GIVEN REQUEST A:
In the boot review, what material is the Eiger's upper primarily made of?
GIVEN REQUEST B:
Reproduce the boot review's passage starting with "All together, the" and going on through "serious backpacking boot.", renaming "midsole" to "middle sole" wherever it appears.

EXCERPT TO READ:
Wenger Eiger boot

The Wenger Eiger is a new boot that isn’t quite a classic like the iconic Swiss Army Knife, but is still a decent first attempt at producing a high-quality hiking boot. We tested the Eiger on numerous day hikes as well as backpacking trips and found that it has some admirable traits, yet could use a few upgrades.

While Wenger is primarily known as the manufacturer of Swiss Army Knives and watches, the company has recently begun to produce a broad range of footwear, from hiking boots to casual man’s and women’s shoes. The Eiger is a new boot that isn’t quite a classic like the iconic Swiss Army Knife, but is still a decent first attempt at producing a high-quality hiking boot. We tested the Eiger on numerous day hikes as well as backpacking trips and found that it has some admirable traits, yet could use a few upgrades.

One thing proved true over the course of our testing: the Eiger has solid construction. We saw little wear on the upper, which is primarily made of soft nubuck leather, and is reinforced with a rubber toe rand. Along the sides of the boot is a overlay band of rubber that provides a bit of side protection but mostly adds a bit of sturdiness. Certain details indicate that Wenger is trying to build something that will really last, such as the use of metal lacing hardware that is riveted to the upper.

Wenger also outfitted the boot with a pretty good midsole that features a plastic plate running from the heel to the forefoot. From the arch to the heel, the plate sits on EVA foam to provide a support skeleton that rides on a cushioned layer. The plastic also wraps up around the lower portion of the heel to stabilize the back of the foot. From the arch forward, the plate makes the boot somewhat rigid torsionally (meaning, it won’t twist easily side to side), which is important to keep the foot stable on uneven terrain. Still, the forward portion of the plate bends easily to allow a natural stride. Finally, it creates a decent layer of armoring to protect the bottom of the boot from rocks that can bruise the foot.

The outsole is made with a rubber designed to become more or less pliable, depending on temperature. Honestly, when we used the boot in warm and cold temperatures, we couldn’t tell a difference. However, the sole gripped rocks well while scrambling, and felt especially secure when walking down sloped boulders that were damp from rain.

All together, the upper, midsole and outsole create a system that provided good cushioning and support during long dayhikes. However, we thought the boot was less comfortable when hauling a 40-pound backpack over several days. The boot relies on the outsole to cushion the forward portion of the boot, and we thought it could use a layer of foam trough this area of the midsole. Basically, the Eiger is more of a hiker than a serious backpacking boot.

DATA EXTRACT:
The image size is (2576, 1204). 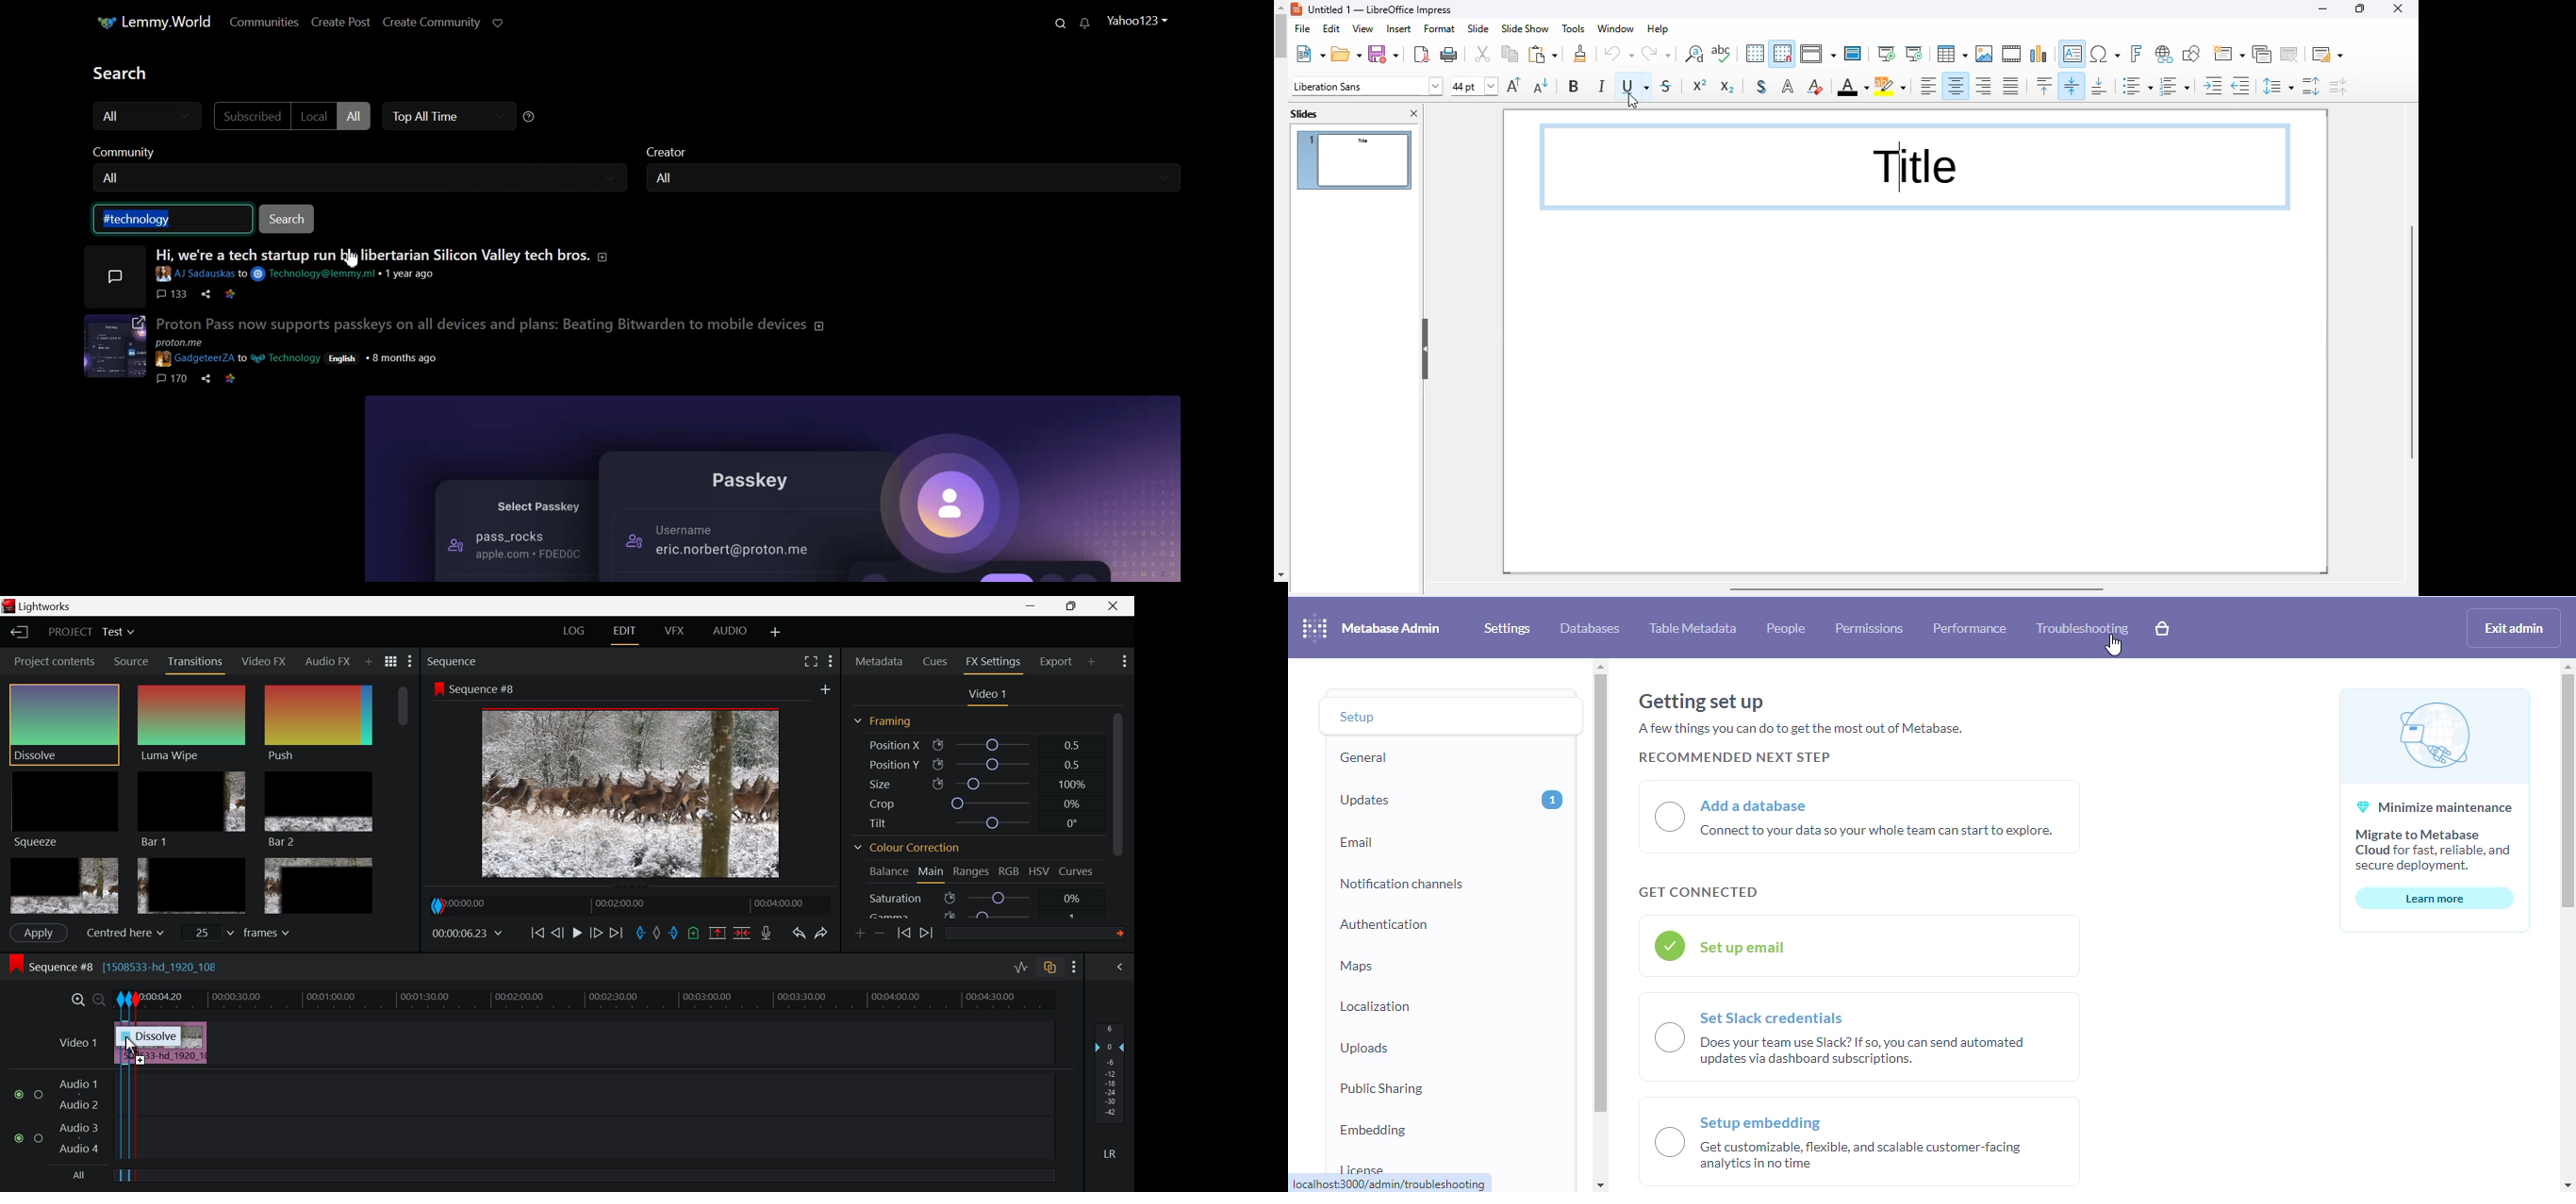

FINAL ANSWER A:
Soft nubuck leather.

FINAL ANSWER B:
All together, the upper, middle sole and outsole create a system that provided good cushioning and support during long dayhikes. However, we thought the boot was less comfortable when hauling a 40-pound backpack over several days. The boot relies on the outsole to cushion the forward portion of the boot, and we thought it could use a layer of foam trough this area of the middle sole. Basically, the Eiger is more of a hiker than a serious backpacking boot.